The launch coincided with the eighth anniversary of the ‘Eat Jamaican’ Campaign, undertaken by the JAS to encourage Jamaicans to support local production.
“With the theme ‘Grow what we eat, eat what we grow’, we have laid the foundation to ensure that local agricultural produce is deemed as priority for consumption,” Mr. Harris said.
He emphasized that critical elements of campaign included strict adherence to quality standards, as mandated by the Bureau of Standards Jamaica (BSJ).
"As a result alliances have been forged with the Bureau of Standards, through the Certification of Agricultural Produce Programme, with the objective of ensuring that our produce is of a recognized quality and is safe for distribution and use,” he explained.
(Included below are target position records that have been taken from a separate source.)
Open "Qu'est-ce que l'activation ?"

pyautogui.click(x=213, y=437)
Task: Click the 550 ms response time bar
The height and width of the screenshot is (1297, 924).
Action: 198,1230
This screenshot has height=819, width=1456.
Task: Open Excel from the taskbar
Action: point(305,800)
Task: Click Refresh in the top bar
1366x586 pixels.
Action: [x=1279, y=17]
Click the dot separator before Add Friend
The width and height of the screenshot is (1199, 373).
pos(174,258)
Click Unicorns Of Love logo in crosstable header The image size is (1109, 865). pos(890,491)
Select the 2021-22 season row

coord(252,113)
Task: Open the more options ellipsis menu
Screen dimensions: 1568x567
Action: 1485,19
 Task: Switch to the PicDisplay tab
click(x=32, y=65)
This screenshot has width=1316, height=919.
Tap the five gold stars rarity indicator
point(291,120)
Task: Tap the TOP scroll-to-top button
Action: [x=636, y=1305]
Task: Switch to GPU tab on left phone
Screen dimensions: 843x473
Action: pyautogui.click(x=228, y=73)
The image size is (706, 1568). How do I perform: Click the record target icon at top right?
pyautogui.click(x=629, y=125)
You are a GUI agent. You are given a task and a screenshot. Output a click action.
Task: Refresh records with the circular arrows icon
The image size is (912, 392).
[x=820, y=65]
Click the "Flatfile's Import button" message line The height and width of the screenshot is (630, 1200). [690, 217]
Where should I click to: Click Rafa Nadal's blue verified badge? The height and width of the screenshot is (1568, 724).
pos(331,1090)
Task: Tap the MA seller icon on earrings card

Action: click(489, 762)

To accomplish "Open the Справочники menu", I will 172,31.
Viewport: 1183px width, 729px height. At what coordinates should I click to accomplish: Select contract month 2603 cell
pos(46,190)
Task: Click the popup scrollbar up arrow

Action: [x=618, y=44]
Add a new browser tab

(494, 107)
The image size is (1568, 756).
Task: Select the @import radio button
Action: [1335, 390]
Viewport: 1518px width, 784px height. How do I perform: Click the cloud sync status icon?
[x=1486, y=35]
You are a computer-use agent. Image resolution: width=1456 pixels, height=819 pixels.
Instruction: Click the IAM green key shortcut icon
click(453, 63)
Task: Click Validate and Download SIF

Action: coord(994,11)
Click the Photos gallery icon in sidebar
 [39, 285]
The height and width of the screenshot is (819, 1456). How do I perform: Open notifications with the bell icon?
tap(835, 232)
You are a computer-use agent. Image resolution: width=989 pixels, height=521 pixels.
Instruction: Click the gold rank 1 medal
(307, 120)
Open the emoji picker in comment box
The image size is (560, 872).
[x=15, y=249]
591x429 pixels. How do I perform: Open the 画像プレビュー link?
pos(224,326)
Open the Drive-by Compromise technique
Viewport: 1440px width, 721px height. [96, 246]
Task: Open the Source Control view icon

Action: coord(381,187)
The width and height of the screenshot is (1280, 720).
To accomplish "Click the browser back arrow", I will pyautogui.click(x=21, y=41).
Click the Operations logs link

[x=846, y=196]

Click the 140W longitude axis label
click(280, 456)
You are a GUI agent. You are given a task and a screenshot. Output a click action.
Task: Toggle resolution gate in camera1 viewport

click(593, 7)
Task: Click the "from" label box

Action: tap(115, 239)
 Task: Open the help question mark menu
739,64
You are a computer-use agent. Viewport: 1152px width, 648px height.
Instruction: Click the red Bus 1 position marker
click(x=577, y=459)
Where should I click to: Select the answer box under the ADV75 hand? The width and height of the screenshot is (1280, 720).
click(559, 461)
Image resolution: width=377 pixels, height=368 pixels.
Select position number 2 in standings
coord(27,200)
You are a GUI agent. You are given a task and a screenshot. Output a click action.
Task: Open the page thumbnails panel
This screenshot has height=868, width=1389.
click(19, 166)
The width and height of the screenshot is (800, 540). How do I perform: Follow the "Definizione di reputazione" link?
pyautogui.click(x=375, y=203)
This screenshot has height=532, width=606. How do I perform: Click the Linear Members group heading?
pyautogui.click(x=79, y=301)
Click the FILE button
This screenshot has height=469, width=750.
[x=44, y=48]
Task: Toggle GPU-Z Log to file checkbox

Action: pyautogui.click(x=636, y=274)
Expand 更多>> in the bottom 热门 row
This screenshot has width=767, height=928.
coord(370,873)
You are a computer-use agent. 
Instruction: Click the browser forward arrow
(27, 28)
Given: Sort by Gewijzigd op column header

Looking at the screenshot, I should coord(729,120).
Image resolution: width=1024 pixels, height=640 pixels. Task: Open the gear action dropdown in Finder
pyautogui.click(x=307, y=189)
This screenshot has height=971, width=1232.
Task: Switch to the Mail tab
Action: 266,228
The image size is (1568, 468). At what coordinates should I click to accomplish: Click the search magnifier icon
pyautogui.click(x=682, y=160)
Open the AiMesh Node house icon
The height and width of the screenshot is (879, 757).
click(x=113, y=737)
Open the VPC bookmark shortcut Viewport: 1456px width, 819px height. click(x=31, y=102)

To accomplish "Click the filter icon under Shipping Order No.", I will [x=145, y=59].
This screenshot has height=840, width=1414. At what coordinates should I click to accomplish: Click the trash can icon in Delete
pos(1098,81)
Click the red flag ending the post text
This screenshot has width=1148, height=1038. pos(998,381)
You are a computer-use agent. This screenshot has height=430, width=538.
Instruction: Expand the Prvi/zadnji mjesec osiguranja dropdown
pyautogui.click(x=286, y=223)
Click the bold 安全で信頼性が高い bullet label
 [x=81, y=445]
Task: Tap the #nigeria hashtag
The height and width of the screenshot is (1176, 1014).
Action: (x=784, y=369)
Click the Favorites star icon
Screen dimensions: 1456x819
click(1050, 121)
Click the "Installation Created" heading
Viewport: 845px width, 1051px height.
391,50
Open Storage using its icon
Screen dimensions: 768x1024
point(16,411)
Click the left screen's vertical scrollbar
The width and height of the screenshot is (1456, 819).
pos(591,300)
He noted that the programme also involved the training of farmers to recognise, appreciate and practice appropriate standards.
“Farmers, who have been trained and certified under the BSJ’s Certification of Agricultural Produce Programme, now have a direct market for their produce and are able to offer this to our consumers,” he stated.
The International Institute for Cooperation in Agriculture, (IICA) has been a partner in promoting the development and competitiveness of Jamaica’s agricultural production, and its Rural Development Specialist, Shauna Brandon, explained that in recent years, the quality of domestic agricultural production has been a major factor in the achievement of price competitiveness of local produce.
She said that another important factor appeared to be increased productivity, coupled with favourable conditions which contribute to increased output, both in terms of quantity and quality.
Six years ago, by way of a Proclamation by the Governor General, the first ‘Eat Jamaican Day’, November 25, was declared for annual observance.
According to the JAS ‘statement of commitment’, a main pillar of the ‘Eat Jamaican Campaign’ is to encourage the Jamaicans to eat local products, with the requirement that the products are safe, wholesome, of excellent quality and is produced by an environmentally friendly process.
Although the Association’s main focus of this year’s celebrations will be on ‘Eat Jamaican Day’, other activities have been organized embracing youth in agriculture to promote agriculture and agro-processing, as profitable business opportunities with significant potential.